__Work to be completed__: The lines wanted are those from the one containing "Where should I click to: Select" to the last line of the entries below; output them exactly, leaving out pictures.

Stored data:
--- START ---

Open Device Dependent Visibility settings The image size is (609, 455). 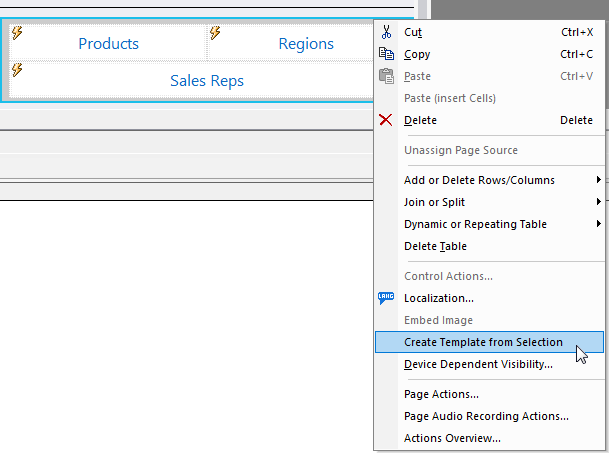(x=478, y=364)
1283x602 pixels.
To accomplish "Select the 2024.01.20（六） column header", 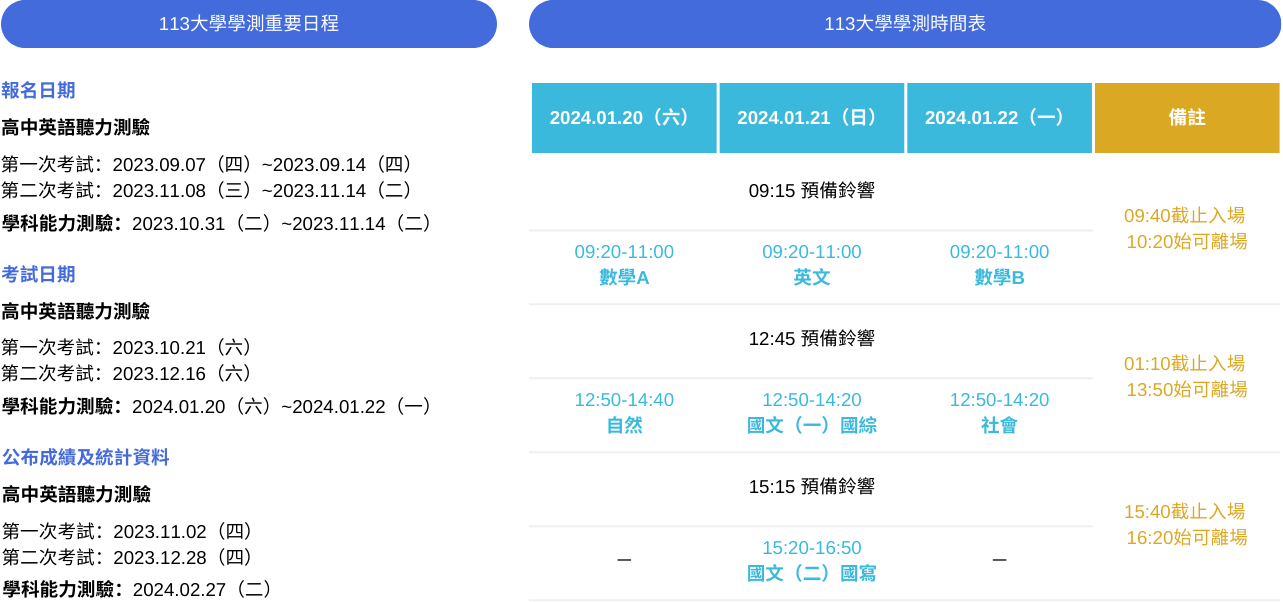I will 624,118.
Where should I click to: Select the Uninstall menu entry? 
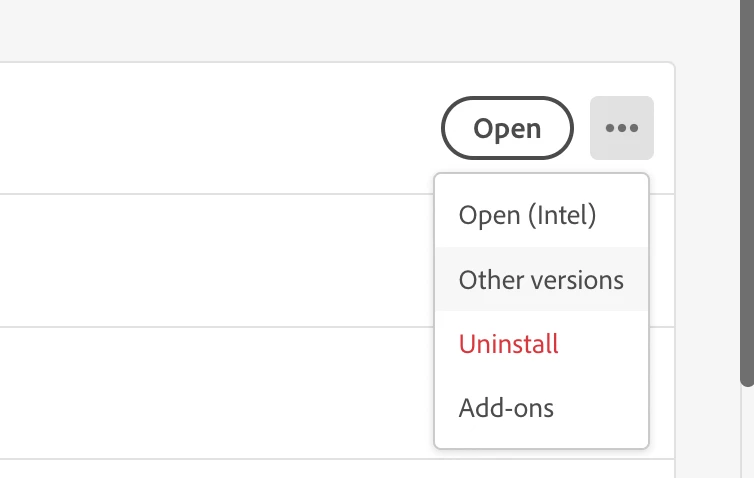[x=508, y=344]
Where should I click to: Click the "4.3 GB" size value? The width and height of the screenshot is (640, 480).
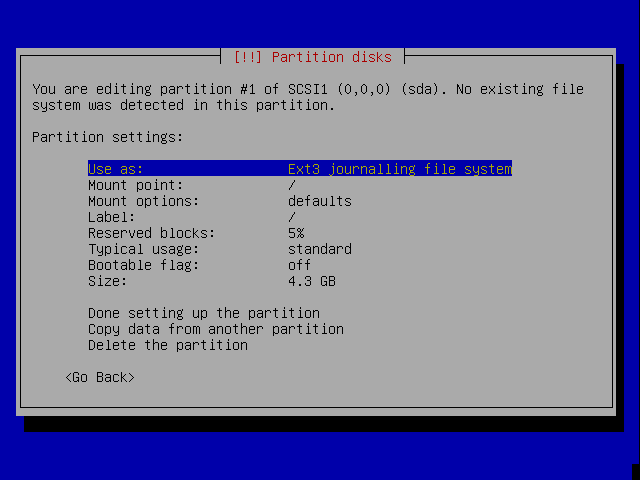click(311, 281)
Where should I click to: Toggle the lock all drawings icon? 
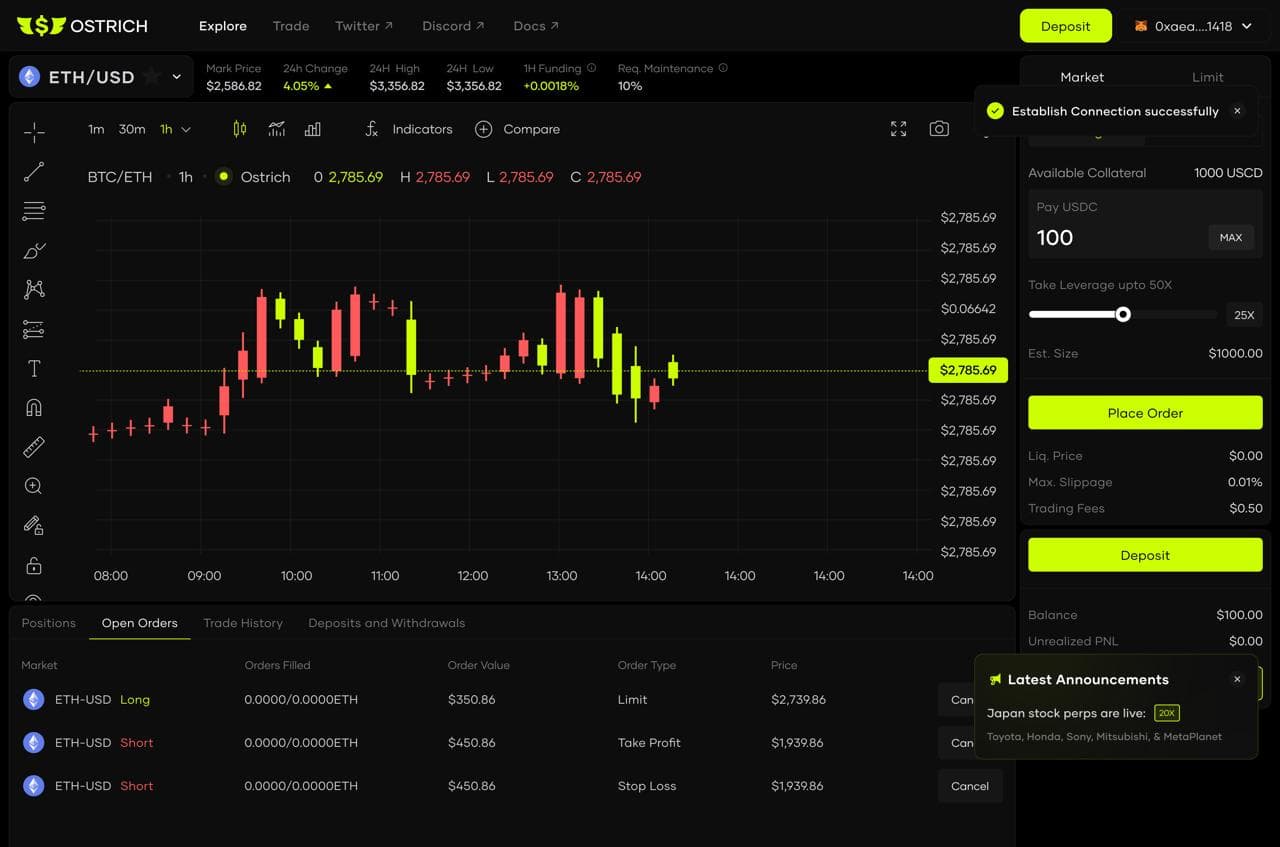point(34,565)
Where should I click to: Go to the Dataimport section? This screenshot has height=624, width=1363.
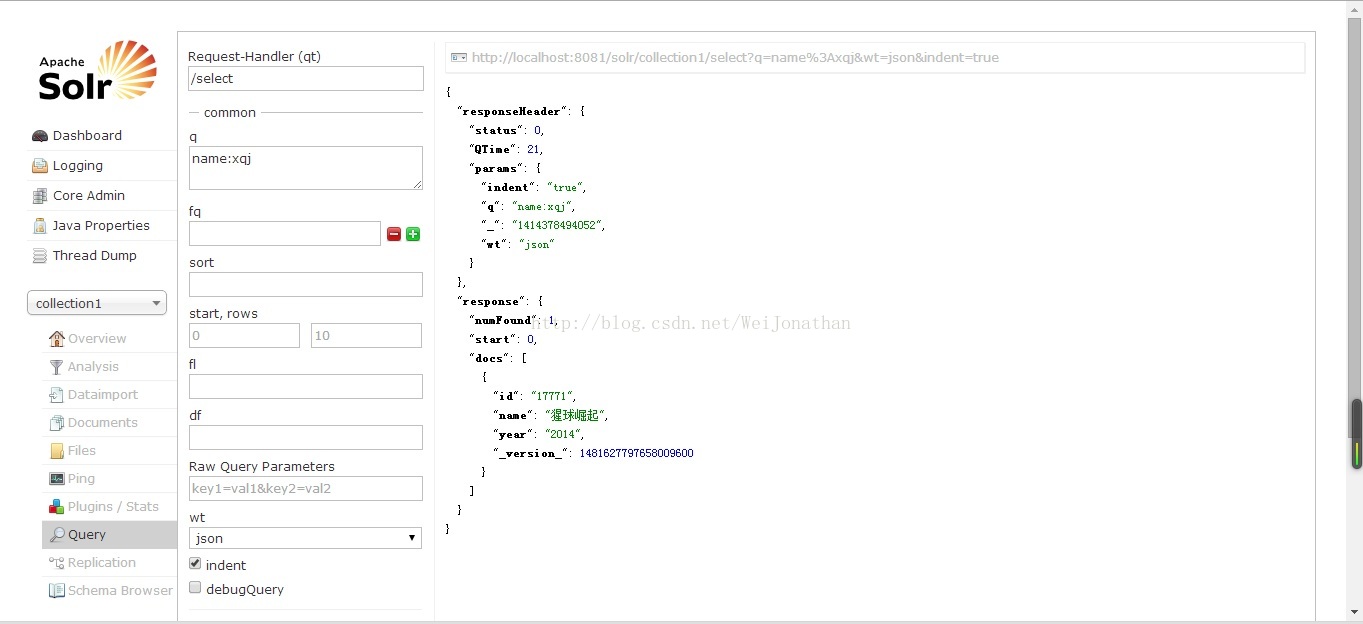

--- END ---

__Result of the task__:
Where should I click to: Select the Uninstall menu entry? 
[x=508, y=344]
Where should I click to: Click the "4.3 GB" size value? The width and height of the screenshot is (640, 480).
click(311, 281)
Where should I click to: Toggle the lock all drawings icon? 
point(34,565)
Where should I click to: Go to the Dataimport section? This screenshot has height=624, width=1363.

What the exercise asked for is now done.